I don’t normally use lined paper but the 7mm line width on the Musubi Rasa 83 is good with a pale, extra fine line printed on the sheets. But the issue with lined or grid papers, like the Life Kleid is the printed lines or grids can have unexpected results depending on the type of ink chosen to write on the paper. When I attempted to use a folded nib on the lined Rasa 83 paper, weird things happened.
So, those were the three disappointments for me: the Musubi Rasa 83, the Book Note 360º and the Life Kleid. They all have things that recommend themselves depending on how you use your notebooks. I use my notebooks for everything and I ask a lot of the paper contained within them. Some of the issues I ran into specifically had to do with the pre-printed lines so I recommend that if ink resistance is something you don’t like, I recommend purchasing blank notebooks and using guidesheets behind your page to help keep you straight.
I plan on purchasing a Life Noble Note in blank because the paper is really good, with no bleed through or show through. It was really the grid lines that made the Life Kleid a no-go for me. I will also pick up a blank Rasa 83 from Musubi in blank as well since I am hoping that without the lines, the paper might perform better. Though the widening of the line widths might still be an issue so I’m on the fence about investing in any more of this specific paper from Musubi.

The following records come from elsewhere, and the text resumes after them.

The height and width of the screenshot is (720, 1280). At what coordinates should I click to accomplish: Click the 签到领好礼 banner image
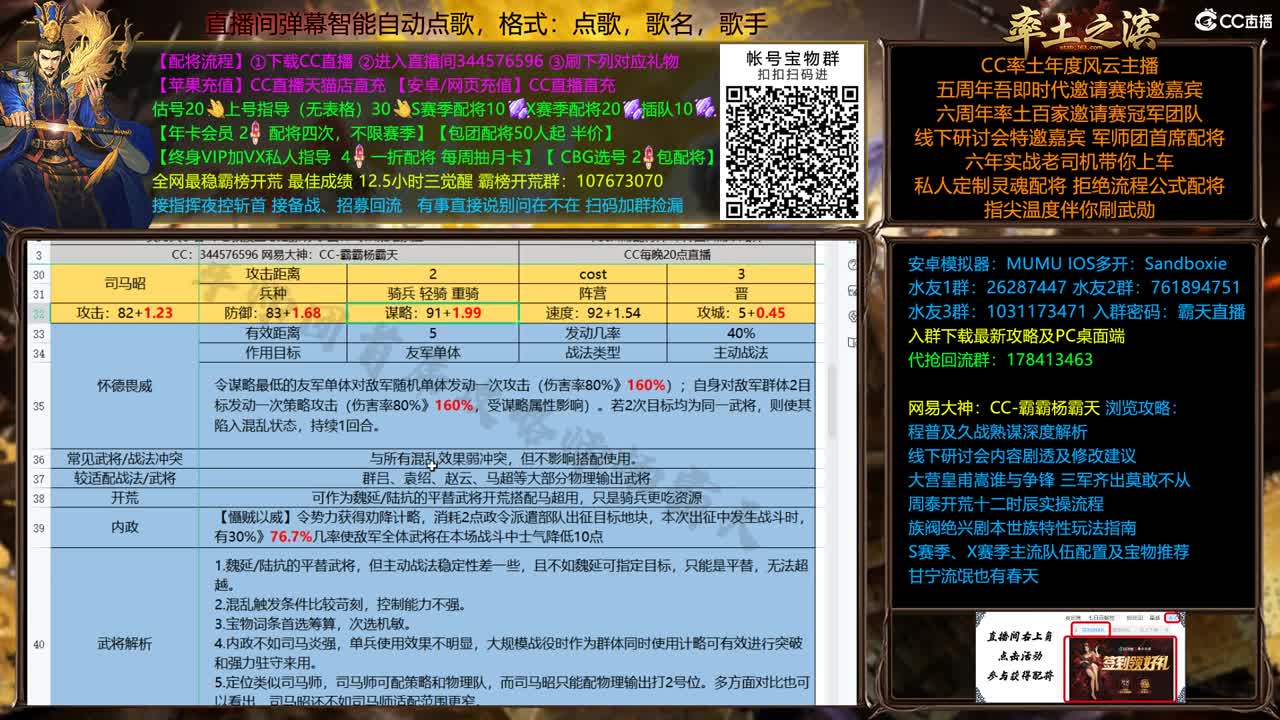[1122, 667]
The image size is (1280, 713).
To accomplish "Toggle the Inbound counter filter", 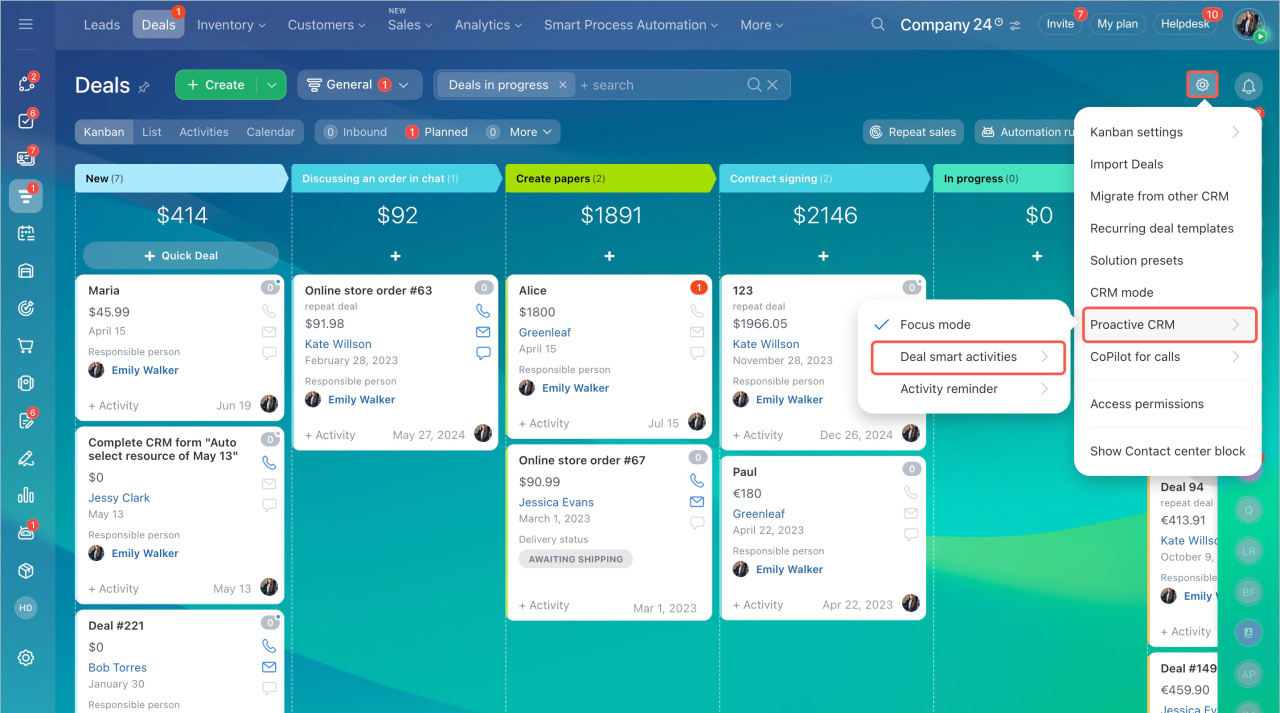I will [355, 132].
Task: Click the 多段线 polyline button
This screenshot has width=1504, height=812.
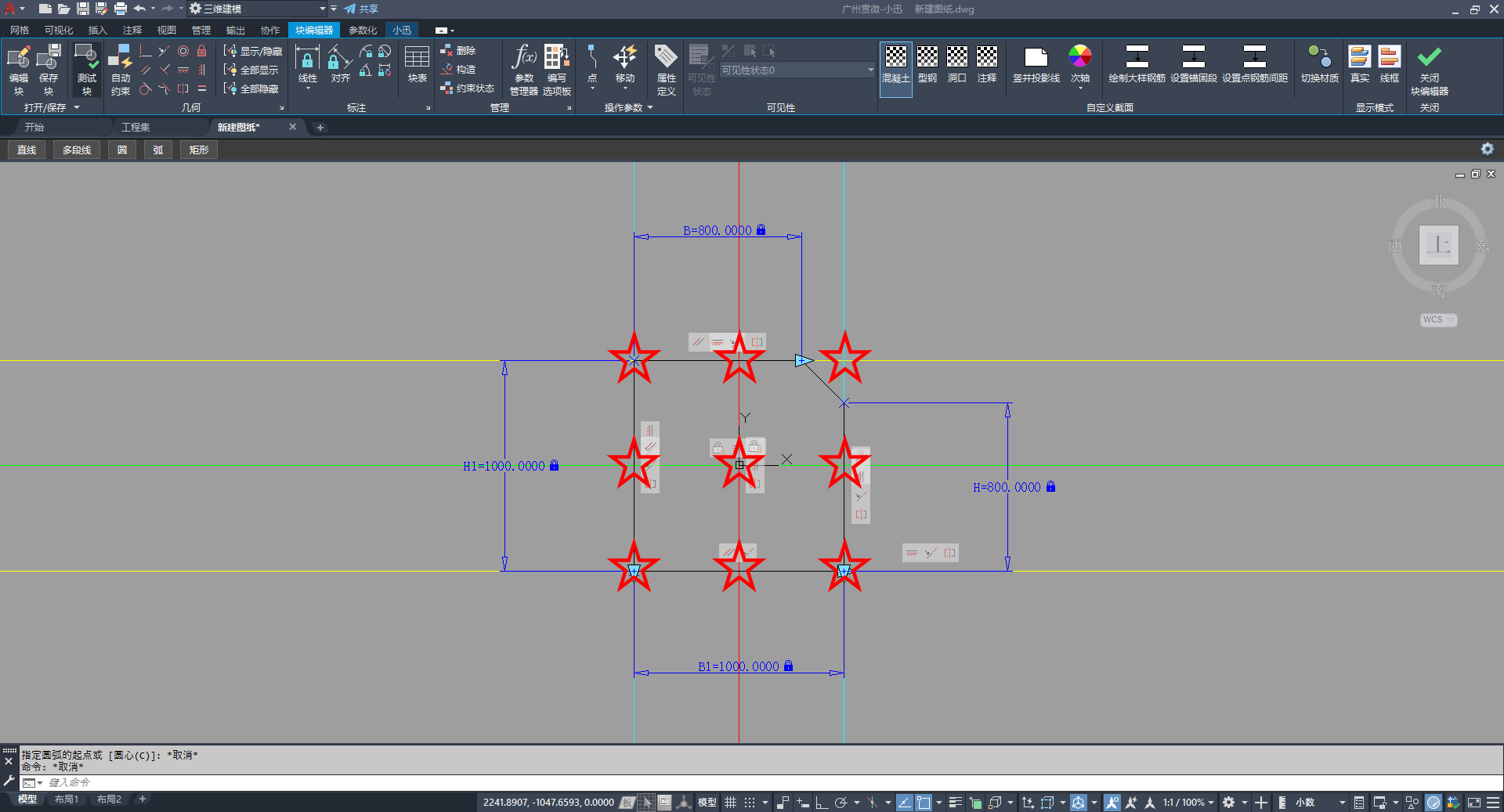Action: (77, 150)
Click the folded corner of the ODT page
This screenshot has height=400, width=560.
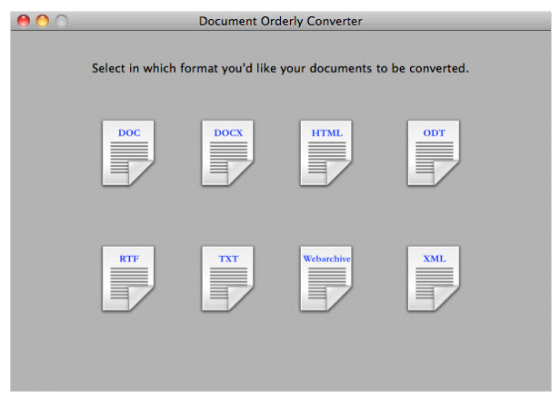(445, 171)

The one notebook that was the pleasant surprise was the Nakabayashi Yu-Sari notebook. It was the least expensive of the four and performed the best across a variety of writing tools and techniques from extra fine nibs to folded nibs that I use for ink testing. This is the second time that a Nakabayashi notebook surprised me. The first time as the Nakabayashi Logical Prime Notebooks. They are such unassuming notebooks with simple paper covers and a small gold foil logo on the cover. I just didn’t expect the Yu-Sari to be the runaway winner in this batch of notebooks. I expected it to be a solid option but not necessarily the notebook I would most likely recommend to others. I tested the blank version of the notebook so it had the unfair advantage of not having any pre-printed lines or grids that might resist my fountain pen ink or markers. The Logical Prime notebooks I tested earlier were pre-printed with grid lines and I did not notice any ink resistance like I saw with the Life Kleid and Musubi Rasa 83 so I feel fairly confident in moving the Nakabayashi notebooks into my Top 5 list at this point.
Have you tried any of these notebooks? If so, what are your favorite features or not? I’d love to hear how these notebooks perform for you.